Einige Jugendliche betonen, dass der Dialog zwischen Arzt und Patient wichtig sei. Ernst genommen zu werden mit einer bestimmten Krankheit, bedeutet demnach für sie nicht nur die Ausstellung eines Rezepts, sondern auch die Mitsprache.

„An dass een, wann ee krank ass oder een brauch fir ze schwätzen, dass een dann d’Méiglegkeet huet fir bei den Dokter ze goen, oder dann mat engem kënnen ze schwätzen, wann eppes lass ass.“

(Davide, 17 Jahre, 22:2)

Für diese Jugendlichen ist die ärztliche Versorgung ein wichtiger Aspekt ihres Gesundheitsverständnisses, der auf die Bedeutung eines insgesamt gut funktionierenden Gesundheitssystems in Luxemburg verweist.

Gesundheit als Eigenverantwortung und Selbstfürsorge

Einige der Jugendlichen verbinden mit Gesundheit vorrangig gesunde Ernährung und das Treiben von Sport. Sie sind der Meinung, dass sie selbst etwas für ihre Gesundheit tun und Krankheiten vorbeugen können – Gesundheit bedeutet Aktivität und Eigeninitiative. Aus ihrer Sicht trägt ihr Lebensstil einen entscheidenden Teil zu ihrer Gesundheit bei. Einige erwähnen, dass sie darauf achten, nicht zu viel Stress zu haben und Aktivitäten zu betreiben, die ihnen guttun, wie mit Freunden etwas zu unternehmen oder Zeit für sich zu haben.

„Gesondheet, dat ass also wann ee gesond ass, jo, dass ee kierperlech gesond ass, sportlech also, dass ee Sport mécht oder sech beweegt an oppasst wat een ësst. An vill Geméis an sou Saachen ësst, an och sou mental, dass een net an ze vill Stress, dass een net ze vill Stress huet, an dass ee Saache mécht, déi een gären mécht sou. An och sou Zäit fir sech selwer hunn an och Zäit fir Kolleegen sou.“

(Sonja, 20 Jahre, 41:6)

 Viele beschreiben Gesundheit auch als einen Prozess des Gesundbleibens oder Gesundwerdens. Sie sehen sich dabei als eigenverantwortlich handelnde Personen, die diesen Prozess und damit das Ergebnis beeinflussen können. Entsprechend nennen sie Handlungen wie Bewegung, gesunde Ernährung oder an der frischen Luft sein, die sich positiv auf ihre Gesundheit auswirken.

„Ech géif soen, gesond ernären, Sport maachen, genuch beweegen. Net nëmmen de ganzen Dag sëtzen an um Handy spillen.“

(Valerie, 15 Jahre, 32:4)

[Gespeicherte Einträge aus einer Sammlung]
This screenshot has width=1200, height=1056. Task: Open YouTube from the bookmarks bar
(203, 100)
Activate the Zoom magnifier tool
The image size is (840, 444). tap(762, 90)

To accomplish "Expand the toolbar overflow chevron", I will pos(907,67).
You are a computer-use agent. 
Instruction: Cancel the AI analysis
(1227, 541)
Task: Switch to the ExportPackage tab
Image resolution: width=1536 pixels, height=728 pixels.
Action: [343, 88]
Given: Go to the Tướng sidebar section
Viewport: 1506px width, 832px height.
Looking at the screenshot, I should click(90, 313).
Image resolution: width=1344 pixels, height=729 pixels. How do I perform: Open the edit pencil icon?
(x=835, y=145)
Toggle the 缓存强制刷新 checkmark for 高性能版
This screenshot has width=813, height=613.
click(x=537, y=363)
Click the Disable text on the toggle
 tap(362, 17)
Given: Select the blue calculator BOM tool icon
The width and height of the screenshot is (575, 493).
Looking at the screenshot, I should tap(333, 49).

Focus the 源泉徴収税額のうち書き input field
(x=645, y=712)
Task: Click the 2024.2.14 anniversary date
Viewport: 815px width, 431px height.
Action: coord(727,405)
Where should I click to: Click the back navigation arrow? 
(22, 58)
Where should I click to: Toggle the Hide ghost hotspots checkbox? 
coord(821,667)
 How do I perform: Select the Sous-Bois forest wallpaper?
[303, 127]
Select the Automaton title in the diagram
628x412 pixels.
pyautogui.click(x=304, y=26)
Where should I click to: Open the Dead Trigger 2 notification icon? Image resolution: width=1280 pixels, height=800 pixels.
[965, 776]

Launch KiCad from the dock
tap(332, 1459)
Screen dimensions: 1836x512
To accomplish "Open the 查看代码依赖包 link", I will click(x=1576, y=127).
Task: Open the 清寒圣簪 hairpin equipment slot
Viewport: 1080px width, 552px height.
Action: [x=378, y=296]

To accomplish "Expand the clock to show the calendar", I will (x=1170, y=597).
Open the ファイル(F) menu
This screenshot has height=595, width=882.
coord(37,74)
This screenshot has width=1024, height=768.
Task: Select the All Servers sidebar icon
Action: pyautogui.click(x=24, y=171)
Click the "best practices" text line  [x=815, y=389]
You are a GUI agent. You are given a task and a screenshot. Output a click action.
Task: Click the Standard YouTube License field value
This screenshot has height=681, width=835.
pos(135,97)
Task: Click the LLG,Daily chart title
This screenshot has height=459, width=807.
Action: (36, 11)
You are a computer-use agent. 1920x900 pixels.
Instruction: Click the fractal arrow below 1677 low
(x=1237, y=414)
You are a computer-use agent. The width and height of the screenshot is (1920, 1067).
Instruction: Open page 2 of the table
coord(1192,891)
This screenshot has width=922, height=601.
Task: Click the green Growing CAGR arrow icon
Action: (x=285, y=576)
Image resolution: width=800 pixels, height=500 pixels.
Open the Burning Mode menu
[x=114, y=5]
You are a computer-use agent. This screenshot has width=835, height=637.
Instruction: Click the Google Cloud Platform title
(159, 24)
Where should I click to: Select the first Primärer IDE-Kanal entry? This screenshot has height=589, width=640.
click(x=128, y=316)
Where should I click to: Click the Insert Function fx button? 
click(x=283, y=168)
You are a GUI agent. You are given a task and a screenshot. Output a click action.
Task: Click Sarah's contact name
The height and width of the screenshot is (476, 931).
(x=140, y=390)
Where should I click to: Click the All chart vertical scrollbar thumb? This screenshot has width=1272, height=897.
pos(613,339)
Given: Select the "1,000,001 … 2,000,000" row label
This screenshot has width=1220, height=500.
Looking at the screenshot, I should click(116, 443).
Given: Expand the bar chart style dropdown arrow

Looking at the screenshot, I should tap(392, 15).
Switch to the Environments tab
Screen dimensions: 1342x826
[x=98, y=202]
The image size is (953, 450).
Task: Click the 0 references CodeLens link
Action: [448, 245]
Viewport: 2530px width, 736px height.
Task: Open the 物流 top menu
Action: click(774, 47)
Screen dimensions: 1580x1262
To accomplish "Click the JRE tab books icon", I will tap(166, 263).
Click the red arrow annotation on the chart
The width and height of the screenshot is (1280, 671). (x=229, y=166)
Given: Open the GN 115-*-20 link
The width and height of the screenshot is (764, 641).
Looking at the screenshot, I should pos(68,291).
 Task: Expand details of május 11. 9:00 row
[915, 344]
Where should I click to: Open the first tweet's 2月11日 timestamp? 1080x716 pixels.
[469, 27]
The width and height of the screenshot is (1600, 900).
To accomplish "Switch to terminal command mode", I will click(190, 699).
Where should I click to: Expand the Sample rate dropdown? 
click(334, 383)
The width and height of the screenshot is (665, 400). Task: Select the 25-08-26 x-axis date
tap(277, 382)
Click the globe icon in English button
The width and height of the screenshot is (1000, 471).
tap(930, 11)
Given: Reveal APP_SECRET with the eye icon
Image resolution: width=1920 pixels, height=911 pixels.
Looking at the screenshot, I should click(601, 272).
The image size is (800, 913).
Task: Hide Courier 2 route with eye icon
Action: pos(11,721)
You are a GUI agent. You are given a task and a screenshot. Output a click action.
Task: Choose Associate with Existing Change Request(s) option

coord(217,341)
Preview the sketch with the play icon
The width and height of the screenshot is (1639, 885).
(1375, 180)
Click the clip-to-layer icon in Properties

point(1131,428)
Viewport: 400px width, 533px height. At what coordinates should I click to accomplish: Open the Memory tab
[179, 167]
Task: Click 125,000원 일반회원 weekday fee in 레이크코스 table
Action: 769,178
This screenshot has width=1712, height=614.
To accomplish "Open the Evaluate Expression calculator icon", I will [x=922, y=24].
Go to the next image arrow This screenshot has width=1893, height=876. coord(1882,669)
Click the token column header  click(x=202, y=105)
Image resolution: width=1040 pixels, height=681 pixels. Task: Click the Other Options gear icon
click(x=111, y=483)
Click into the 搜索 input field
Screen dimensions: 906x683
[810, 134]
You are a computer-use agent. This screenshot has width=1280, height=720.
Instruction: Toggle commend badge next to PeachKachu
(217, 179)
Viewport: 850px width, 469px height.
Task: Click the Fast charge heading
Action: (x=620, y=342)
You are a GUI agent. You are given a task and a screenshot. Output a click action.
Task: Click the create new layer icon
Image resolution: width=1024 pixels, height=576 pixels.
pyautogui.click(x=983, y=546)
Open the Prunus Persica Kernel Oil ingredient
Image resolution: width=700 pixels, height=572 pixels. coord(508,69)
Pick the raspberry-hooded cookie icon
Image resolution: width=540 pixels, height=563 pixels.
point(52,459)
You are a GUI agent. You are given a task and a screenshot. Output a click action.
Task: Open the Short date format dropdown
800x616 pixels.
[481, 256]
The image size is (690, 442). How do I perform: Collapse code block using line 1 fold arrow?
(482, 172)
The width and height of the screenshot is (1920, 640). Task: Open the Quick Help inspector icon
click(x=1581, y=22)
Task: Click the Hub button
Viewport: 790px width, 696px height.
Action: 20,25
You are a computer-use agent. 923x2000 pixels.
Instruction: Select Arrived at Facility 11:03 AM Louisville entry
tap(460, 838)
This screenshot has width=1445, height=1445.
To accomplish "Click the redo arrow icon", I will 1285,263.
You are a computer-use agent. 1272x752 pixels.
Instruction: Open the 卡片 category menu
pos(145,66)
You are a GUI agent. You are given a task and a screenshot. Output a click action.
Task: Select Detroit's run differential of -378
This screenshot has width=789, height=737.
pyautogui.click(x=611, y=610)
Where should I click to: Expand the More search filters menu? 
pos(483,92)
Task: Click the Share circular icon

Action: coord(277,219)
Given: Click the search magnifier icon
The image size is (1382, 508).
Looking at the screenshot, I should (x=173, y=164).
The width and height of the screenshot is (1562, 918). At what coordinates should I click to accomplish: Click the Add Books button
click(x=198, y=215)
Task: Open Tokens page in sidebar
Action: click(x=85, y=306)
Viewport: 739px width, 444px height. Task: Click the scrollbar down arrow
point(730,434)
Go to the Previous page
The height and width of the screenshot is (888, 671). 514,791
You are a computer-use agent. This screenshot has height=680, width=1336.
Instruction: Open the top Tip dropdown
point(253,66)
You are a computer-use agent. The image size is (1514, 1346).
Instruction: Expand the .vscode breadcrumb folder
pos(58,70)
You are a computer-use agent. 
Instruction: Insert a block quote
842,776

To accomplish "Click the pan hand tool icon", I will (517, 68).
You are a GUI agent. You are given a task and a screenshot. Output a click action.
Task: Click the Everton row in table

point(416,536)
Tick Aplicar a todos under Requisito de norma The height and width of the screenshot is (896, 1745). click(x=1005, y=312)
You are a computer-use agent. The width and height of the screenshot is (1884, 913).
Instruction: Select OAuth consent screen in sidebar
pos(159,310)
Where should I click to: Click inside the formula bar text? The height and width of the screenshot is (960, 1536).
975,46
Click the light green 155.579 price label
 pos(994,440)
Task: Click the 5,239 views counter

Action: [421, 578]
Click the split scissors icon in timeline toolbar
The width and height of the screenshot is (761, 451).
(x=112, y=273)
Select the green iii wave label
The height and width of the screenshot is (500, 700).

• [Zur Aufgabe]
Führen Sie den Textausschnitt über das Gesundheitsverständnis Jugendlicher im Anschluss an die Angabe „(Valerie, 15 Jahre, 32:4)“ fort.

• [Antwort zur Übung]
Gleichzeitig sehen sie sich als eigenverantwortlich in Bezug auf gesundheitsschädigende Verhaltensweisen, wie beispielsweise Rauchen, Alkohol trinken oder zu viel mit dem Handy spielen. Durch das Vermeiden dieser Aktivitäten leisten sie ebenfalls einen Beitrag zu ihrer Gesundheit.

„Ma mol gesond ernären, net fëmmen, net ze vill Alkohol drénken, Sport maache reegelméisseg, an och sou méi an d’frësch Loft goen, an net ganzen Zäit an engem …, banne sinn sou, jo dat ass mol haaptsächlech.“

(Tom, 17 Jahre, 43:4)

Einige Jugendliche berichten, dass Gesundheit für sie bedeutet, die Balance zwischen gesundheitsförderlichen und -schädlichen Verhaltensweisen zu halten. Sie verstehen unter Gesundheit Handlungen der Selbstfürsorge und sie versuchen, sich mit ihren Bedürfnissen wahrzunehmen und diese in Einklang mit ihren Vorstellungen von einem gesunden Leben zu bringen.

„Also ech kucken ëmmer, dass ech sou an der Balance sinn, sou tëschent schaffen an tëschent relaxéieren zum Beispill. Oder och, dass ech, also jo ech kucken ëmmer sou op Balance, fir dass ech sou Zäit fir mech hunn an Zäit mat Kolleegen, an och mam Iessen, dass ech dann zum Beispill wierklech vill Geméis an Zaloten iessen an dann heiansdo dann Chipsen oder sou Saachen, mee dass dat awer alles sou am Gläichgewiicht ass, jo am Fong ass mir dat scho wichteg, also ech passen doropper op sou.“

(Sonja, 20 Jahre, 41:39)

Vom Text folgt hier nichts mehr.